> [Exercise] Reproduce the data that follows character for character, but omit its pictures.

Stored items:
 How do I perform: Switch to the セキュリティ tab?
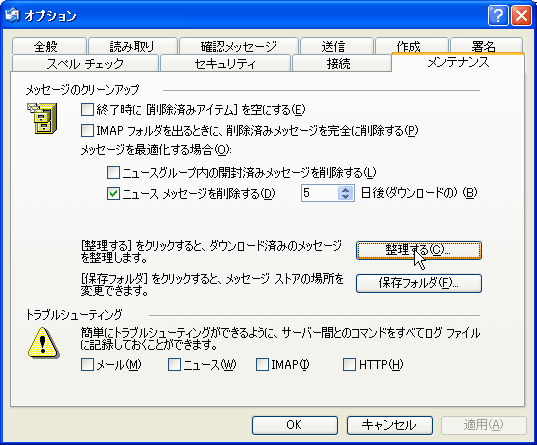click(x=225, y=63)
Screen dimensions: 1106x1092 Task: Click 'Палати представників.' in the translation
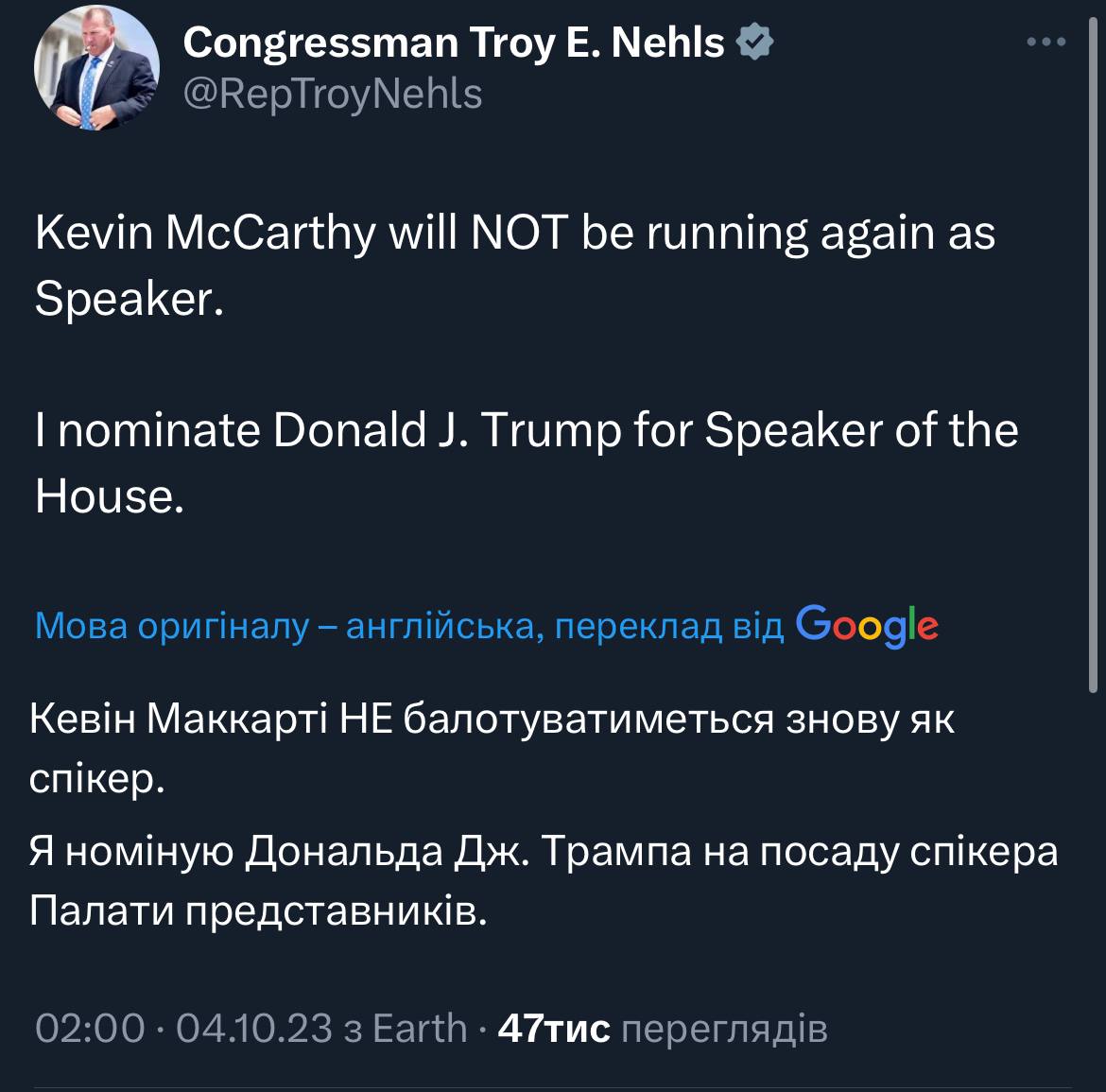[x=257, y=911]
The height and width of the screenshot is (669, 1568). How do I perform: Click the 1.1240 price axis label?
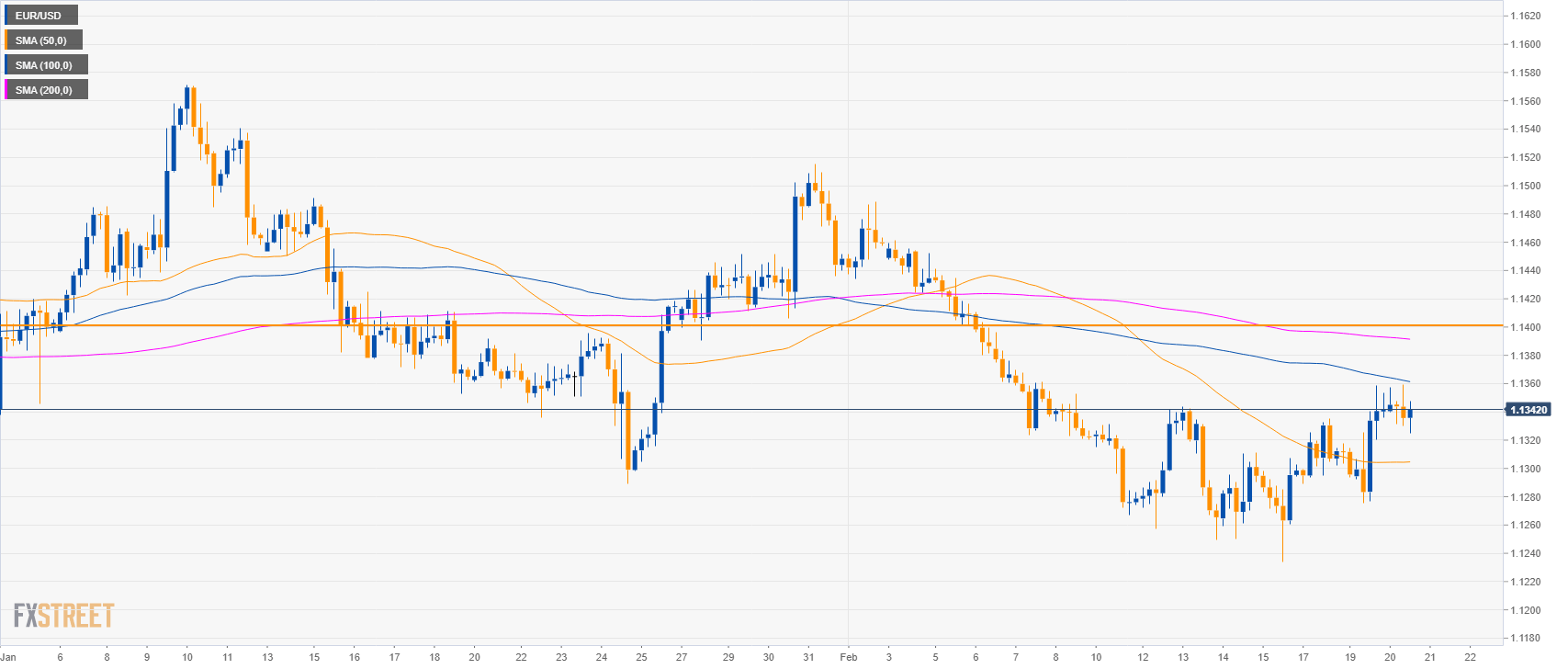tap(1526, 553)
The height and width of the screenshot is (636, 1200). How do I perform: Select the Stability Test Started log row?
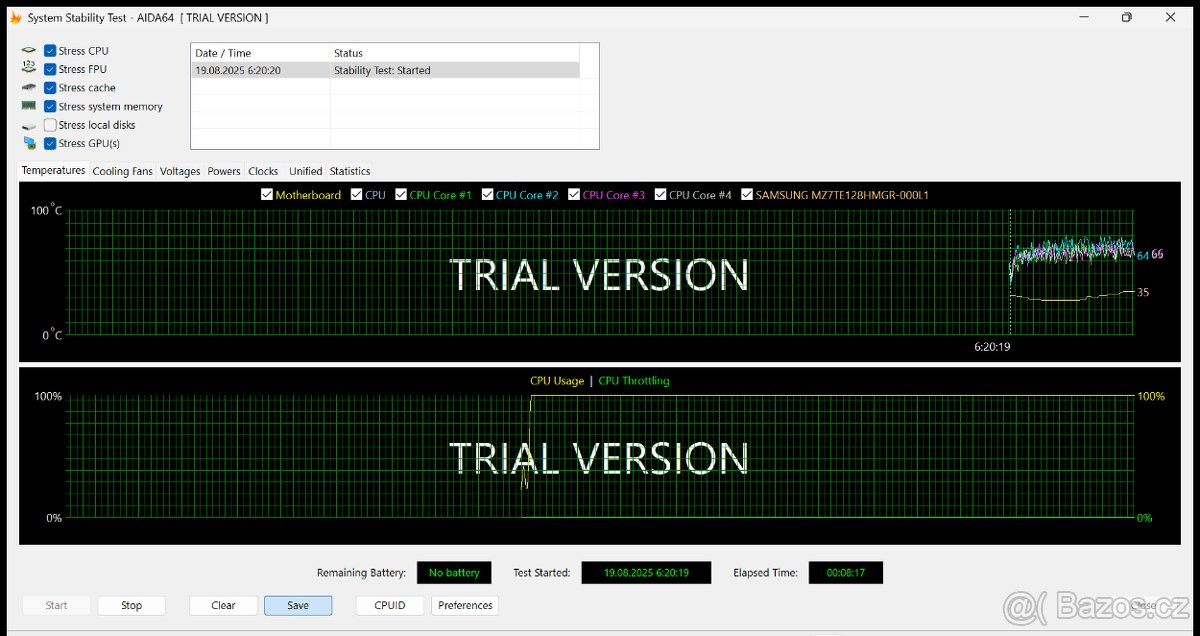(x=385, y=70)
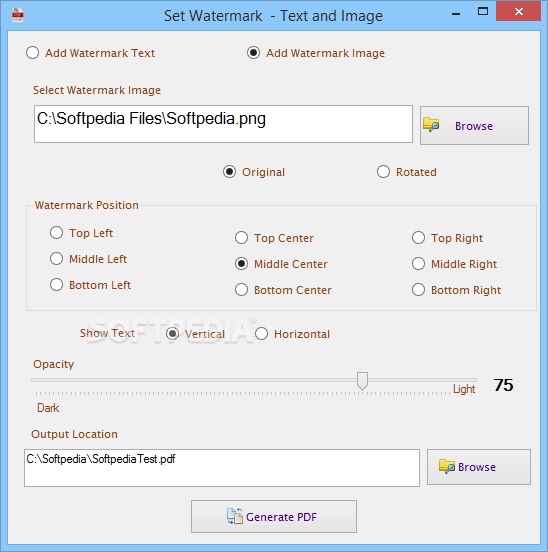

> [Reply to the exercise]
 How do I perform: Switch to the セキュリティ tab?
click(x=225, y=63)
Screen dimensions: 1106x1092 Task: Click 'Палати представників.' in the translation
[x=257, y=911]
The height and width of the screenshot is (669, 1568). How do I perform: Click the 1.1240 price axis label?
tap(1526, 553)
The height and width of the screenshot is (636, 1200). How do I perform: Select the Stability Test Started log row?
(x=385, y=70)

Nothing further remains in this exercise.